*文書*:
§ §

小学校の野球は全くお遊びだったけど、おもしろかったな。一応たまにランニングとかノックとか練習とかもやったけど、ほとんど試合ばかりだった。日曜日はお弁当持って試合に行くんだよ。ダブルヘッダーだとか言って、夕方暗くなるまで試合をしてた。遊びだけど一生懸命。エラーとかするとキャプテンに怒られて、選手交代とかさせられちゃう。試合に出られない控え選手もいた。でも今と違って、親も含めて大人は全く出る幕なし。今の子ども野球はつまらないよ。全部大人の管理下でしょ。あの頃は子供天国の楽しい野球だったんだよ。子供たちが自分たちで企画して自分たちで負けないぞって努力して、楽しくやっていたんだ。今はないよね、そんな風景。昭和ってつくられていない自然な時代だったんだよね。枝豆も野球も。

昭和問わず語り19 ~ 尾崎紀世彦と昭和歌謡曲の転換点

2012-06-01 | 昭和
歌手の尾崎紀世彦さんが亡くなられたとの報。筋金入りの音楽ファンとしては、日本の歌謡界の流れを変えた人を亡くしたと、実に寂しい限りです。

尾崎さんがすい星のごとく歌謡界に現れたのは、私が小学校の高学年の頃。とにかく、モミアゲがカッコよくて歌い方がそれまでの他の歌手たちとは全然違うと、子供の私にも分かったほどの違いがあってとびきりの新しさを感じさせてくれたものでした。

あの頃売れていた歌手はと言えば。演歌系では森進一、青江美奈。森進一は猪俣公章の弟子だから水原弘との共通項も感じさせる、泥臭い演歌ではなかったです。青江美奈もブルース・シリーズで売って、二人の登場はどちらかといえばやや和洋折衷的な当時の新しい演歌の流れだったかもしれません。戦後20年に以上が過ぎ、占領下の古典的音楽&輸入米国産から、徐々に独自路線が築かれつつあった時代だったようにも思います。歌謡界にも少しだけポップス系の匂いが漂い始めたかなと。でもまだまだ後のポップス路線の大御所となる布施明は完璧な歌謡曲歌手であり、本格ジャパニーズポップスの登場には今しばらく時間が必要、そんな時代だったようにも思います。

§ §

*利用データ*:
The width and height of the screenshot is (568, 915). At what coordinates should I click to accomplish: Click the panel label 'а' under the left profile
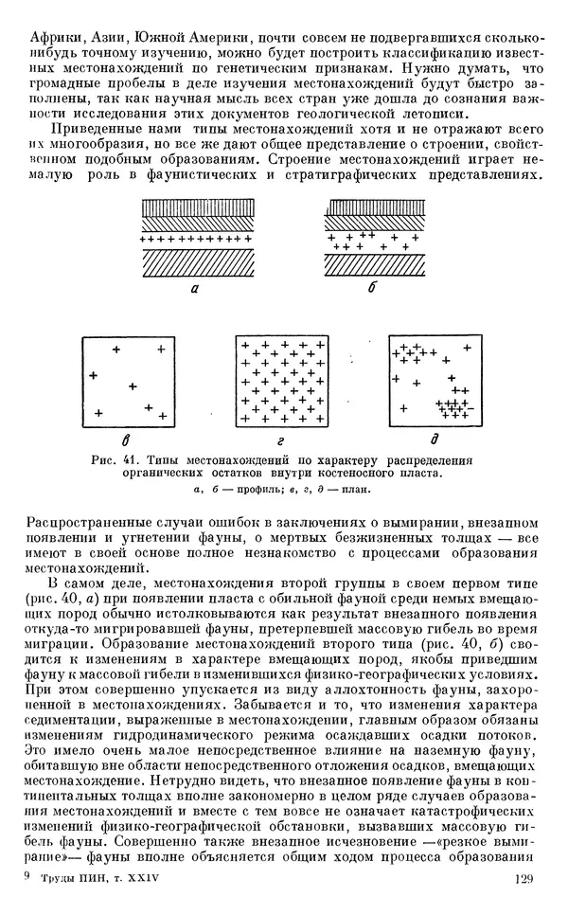[x=193, y=293]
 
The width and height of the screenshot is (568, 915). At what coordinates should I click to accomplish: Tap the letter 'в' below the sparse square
[x=126, y=440]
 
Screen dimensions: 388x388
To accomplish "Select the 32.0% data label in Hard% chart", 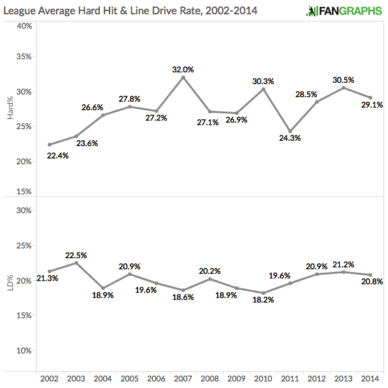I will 183,69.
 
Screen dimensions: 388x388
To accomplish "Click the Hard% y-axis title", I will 10,108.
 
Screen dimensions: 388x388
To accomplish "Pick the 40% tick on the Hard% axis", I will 24,26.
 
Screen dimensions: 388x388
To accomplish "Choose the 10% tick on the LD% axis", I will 24,350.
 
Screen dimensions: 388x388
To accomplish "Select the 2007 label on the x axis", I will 183,378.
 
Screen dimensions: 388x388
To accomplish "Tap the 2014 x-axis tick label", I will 370,378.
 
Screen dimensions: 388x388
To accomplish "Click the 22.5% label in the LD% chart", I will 76,255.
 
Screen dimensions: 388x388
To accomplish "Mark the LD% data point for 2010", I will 263,293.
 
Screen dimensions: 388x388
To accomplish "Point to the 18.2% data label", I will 263,300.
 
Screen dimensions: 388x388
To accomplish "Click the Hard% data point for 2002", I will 50,145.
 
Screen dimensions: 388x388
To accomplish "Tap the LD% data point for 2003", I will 76,263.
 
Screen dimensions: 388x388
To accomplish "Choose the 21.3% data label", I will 47,278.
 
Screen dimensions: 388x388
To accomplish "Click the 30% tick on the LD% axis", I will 24,211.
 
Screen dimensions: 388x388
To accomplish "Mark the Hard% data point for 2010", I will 263,89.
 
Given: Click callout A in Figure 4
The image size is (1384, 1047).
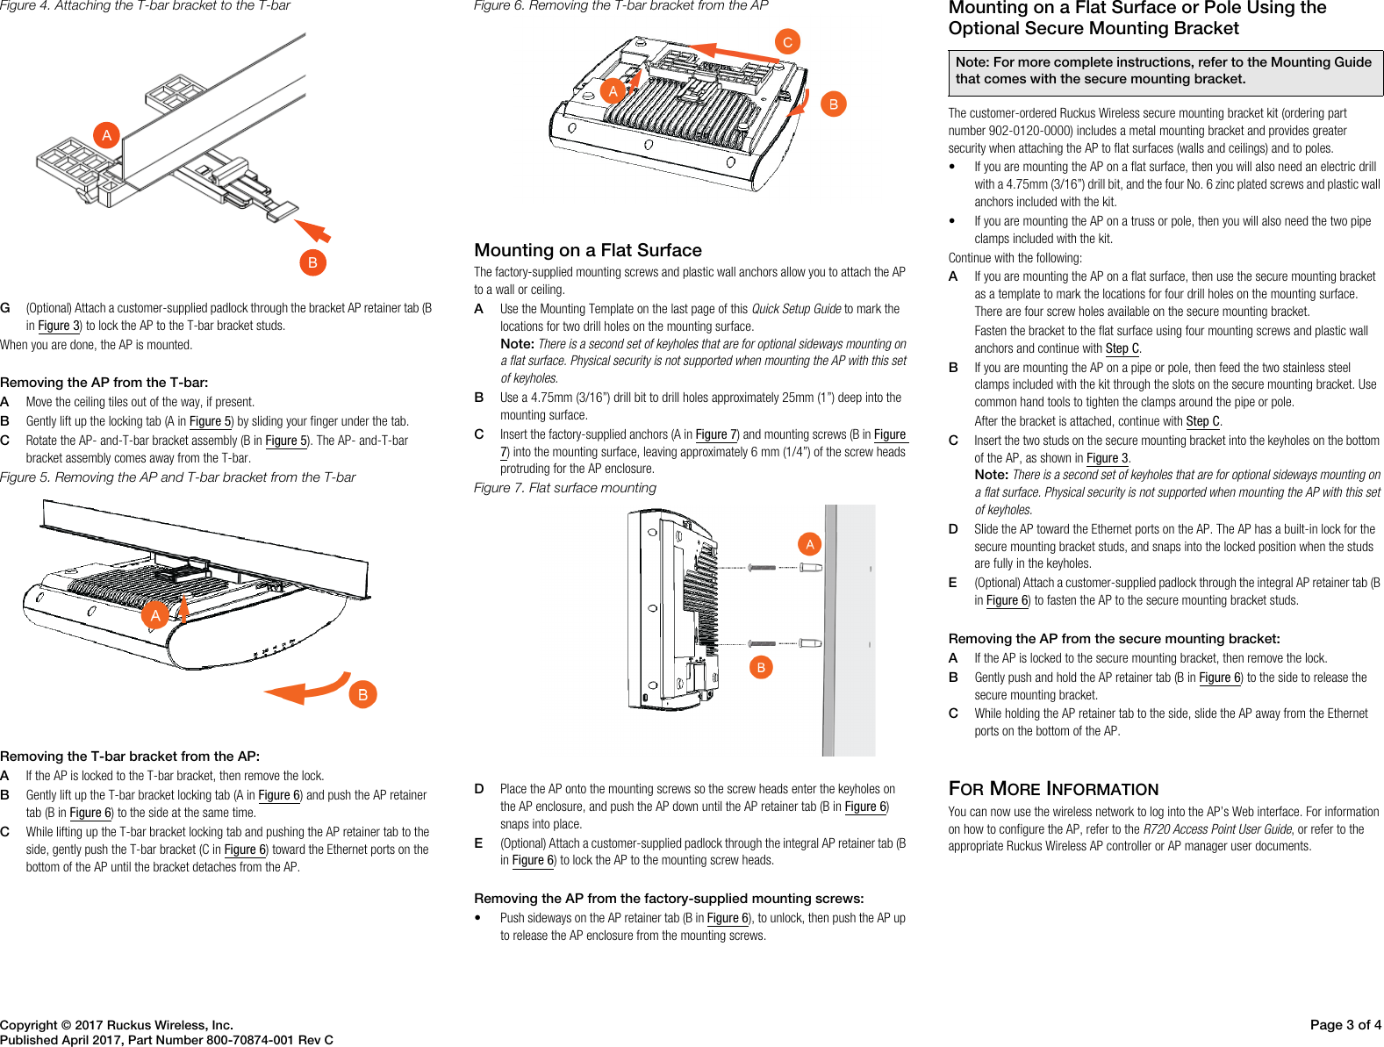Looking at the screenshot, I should point(106,135).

§ §

*指示文 1*:
データ行のうち、語「Choose」を含む行をすべて書き出して報告すること。大文字と小文字は区別する。
*指示文 2*:
尾崎紀世彦と昭和の歌謡曲を扱った文書を、最後の文の後から書き継ぐこと。
文書とデータ行は互いに関係のない別々の資料である。

*正解 1*:
To accomplish "Choose the 10% tick on the LD% axis", I will 24,350.
To accomplish "Choose the 21.3% data label", I will 47,278.

*正解 2*:
そんな状況下で尾崎さんの登場はセンセーショナルでした。ジャズを基本にして、キャバレーを歌い歩いていたという実力派だった訳で。はじめから歌謡曲を歌うために訓練を受けてきた歌手連中とは一味もふた味も違った。個人的には、それは革命的だったなぁとつくづく思います。でも彼が登場する下地は確実にあったのです。ちょうど、ベンチャーズが作曲した日本語の曲なんかがヒットしはじめた時代だったりもして(渚ゆう子「京都の恋」「京都慕情」)、世は新しい何かを待っていたということだったのかなと。上手に欧米風なムードをちりばめながら、日本的な味を残しつつ新しいイメージの歌謡曲を歌うみたいな。だからメロディは歌謡曲なのに、モミアゲと独特のダイナミックな歌い方が新しい何かを感じさせた、彼の登場はまさにそんなイメージでした。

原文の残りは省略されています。